Martin Schläpfer
Diesem Anfang wohnt wahrlich ein Zauber inne: Wenn Martin Schläpfer zur neuen Spielzeit die Ballettdirektion der Deutschen Oper am Rhein übernimmt, verbinden sich mit seiner Person Hoffnung auf ästhetische Neuerung und internationale Wieder-Beachtung. Sicher, sein Vorgänger Youri Vàmos hat in den vergangenen 13 Jahren das Haus gefüllt und sein Pub-likum erfreut. Bundesweite Beachtung aber, geschweige denn internationale, hat Düsseldorf-Duisburg schon lange nicht mehr. Martin Schläpfer muss man hier nicht vorstellen.

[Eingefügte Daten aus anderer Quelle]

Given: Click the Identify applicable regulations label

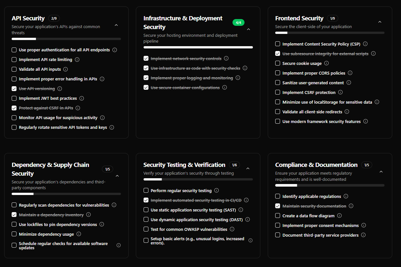Looking at the screenshot, I should [x=312, y=197].
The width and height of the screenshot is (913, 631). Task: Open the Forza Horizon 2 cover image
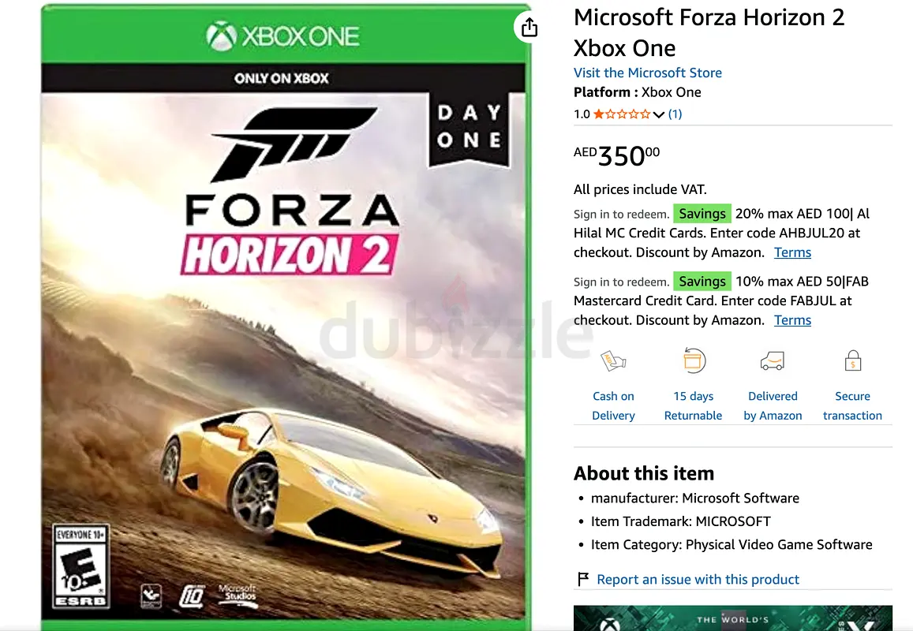[286, 317]

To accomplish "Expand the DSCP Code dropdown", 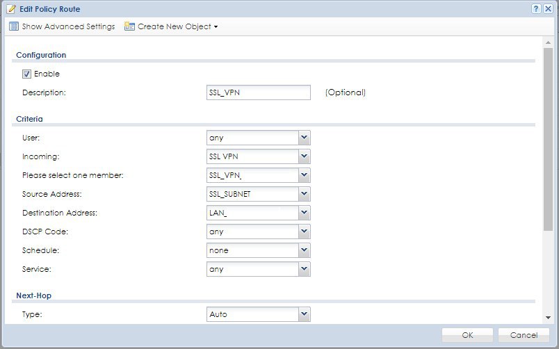I will 304,232.
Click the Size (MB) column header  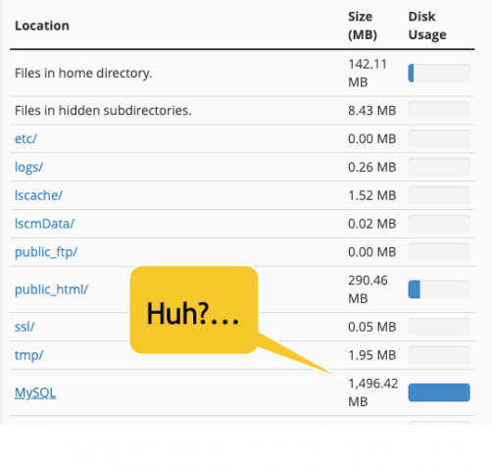(x=363, y=26)
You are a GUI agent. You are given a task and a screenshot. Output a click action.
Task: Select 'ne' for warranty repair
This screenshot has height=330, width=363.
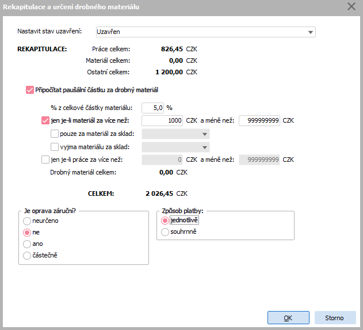click(x=26, y=232)
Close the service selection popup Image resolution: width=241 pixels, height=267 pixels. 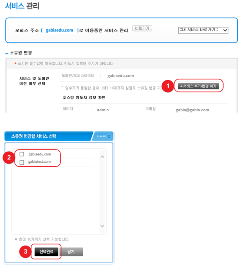[104, 136]
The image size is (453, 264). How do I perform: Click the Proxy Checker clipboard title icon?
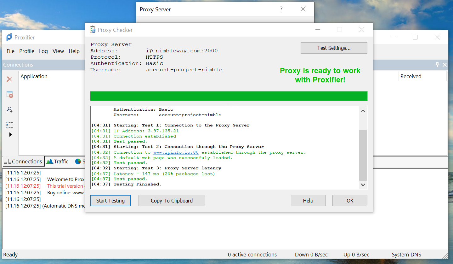[x=93, y=30]
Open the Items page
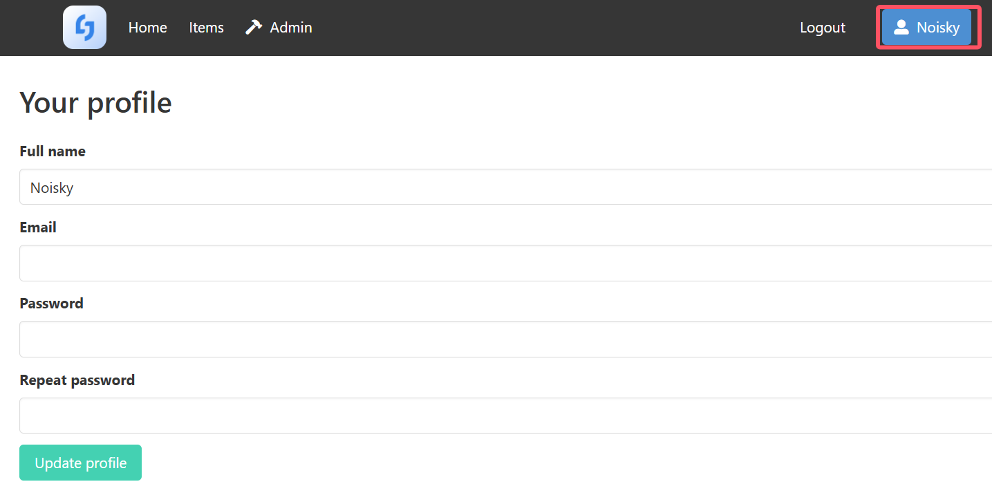The height and width of the screenshot is (502, 992). tap(207, 28)
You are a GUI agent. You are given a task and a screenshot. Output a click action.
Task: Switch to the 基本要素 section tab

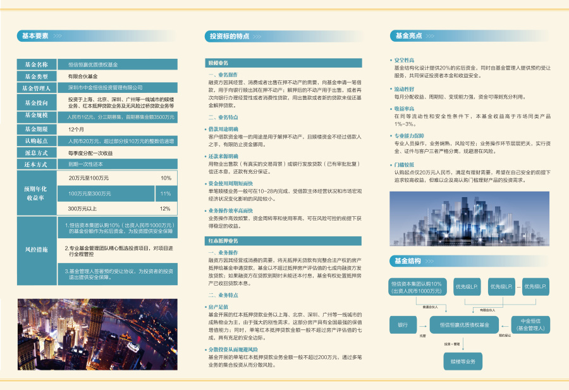click(36, 35)
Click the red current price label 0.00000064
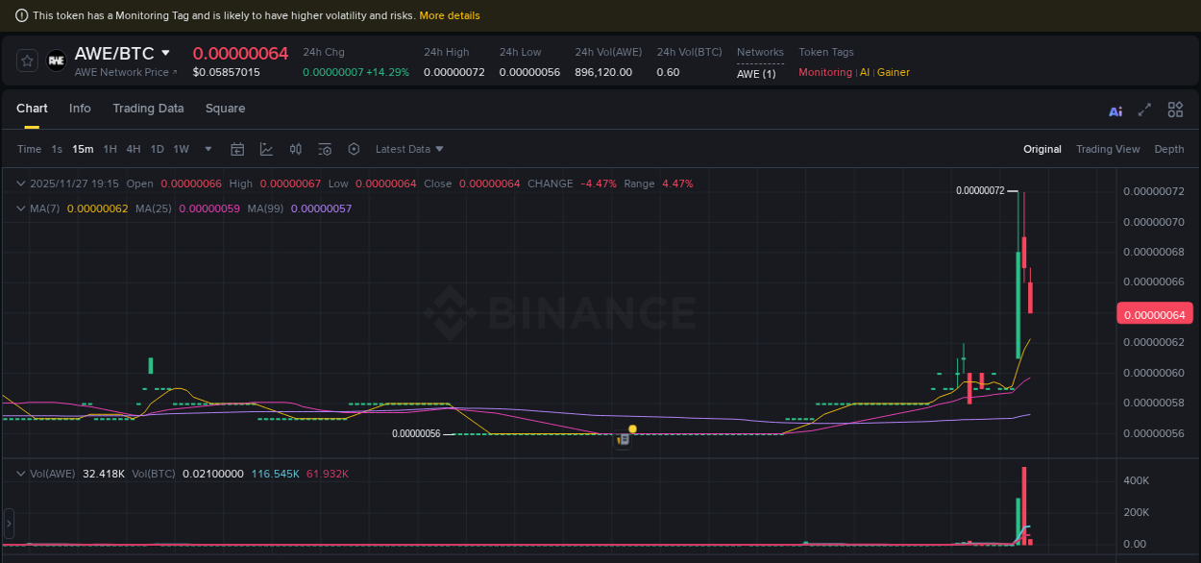This screenshot has width=1201, height=563. pos(1155,313)
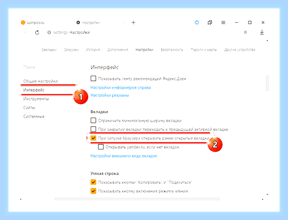Enable Яндекс.Дзен recommendations checkbox
The image size is (288, 220).
point(93,78)
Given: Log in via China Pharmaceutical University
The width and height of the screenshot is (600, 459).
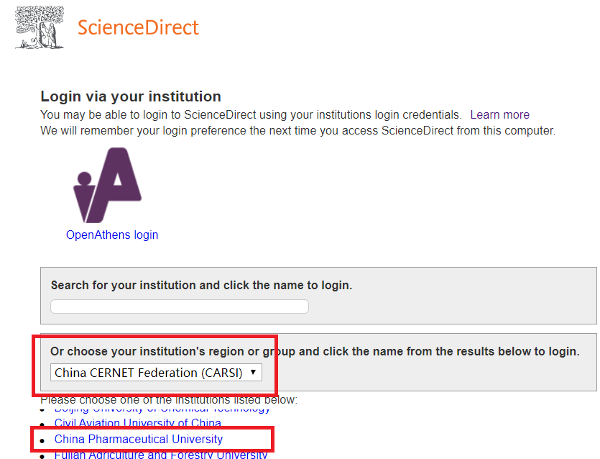Looking at the screenshot, I should (139, 439).
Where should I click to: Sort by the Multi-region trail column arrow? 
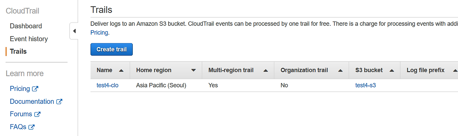[x=265, y=71]
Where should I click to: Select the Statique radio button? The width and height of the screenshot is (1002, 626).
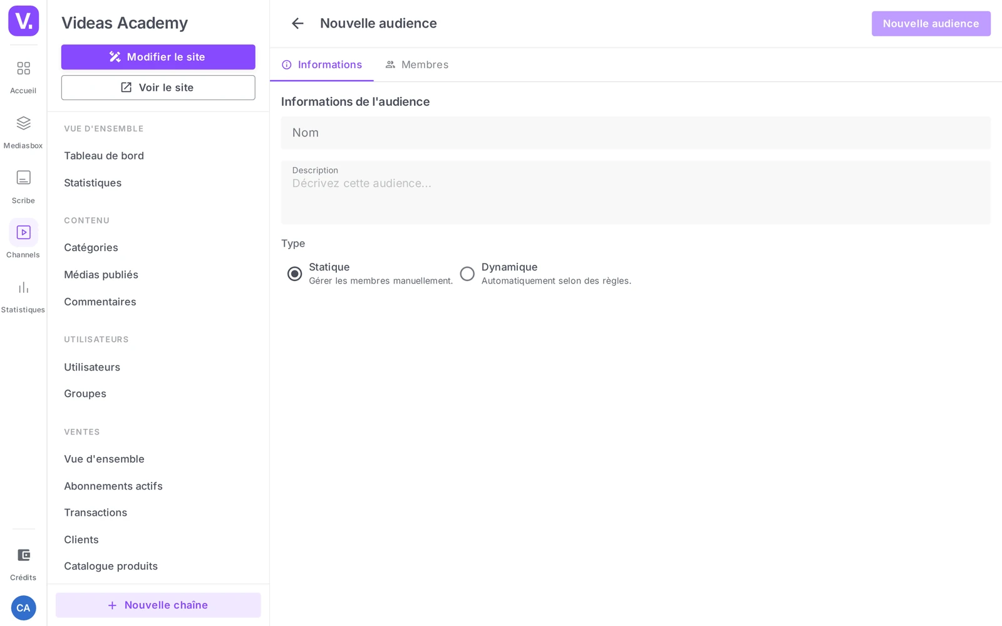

Aber seine choreografische Intuition, seine musikalische Fantasie und sein sensibles Kunstverständnis möchte man nochmals loben. Der Schweizer bringt mit dem nahezu kompletten ballettmainz auch eine gewaltige Portion Ehrgeiz mit. «Ich möchte hier international eine der besten Kompanien wissen», steckt er sein künstlerisches Ziel für das neu formierte Ballett am Rhein Düsseldorf Duisburg ab. Schon der neue Name soll ausdrücken, dass der Tanz kein Anhängsel der Oper mehr ist. Mit einer eigenen Uraufführung und gleich fünf Premieren will Schläpfer durchstarten. Aus Düsseldorf-Duisburg wird man bald wieder hören.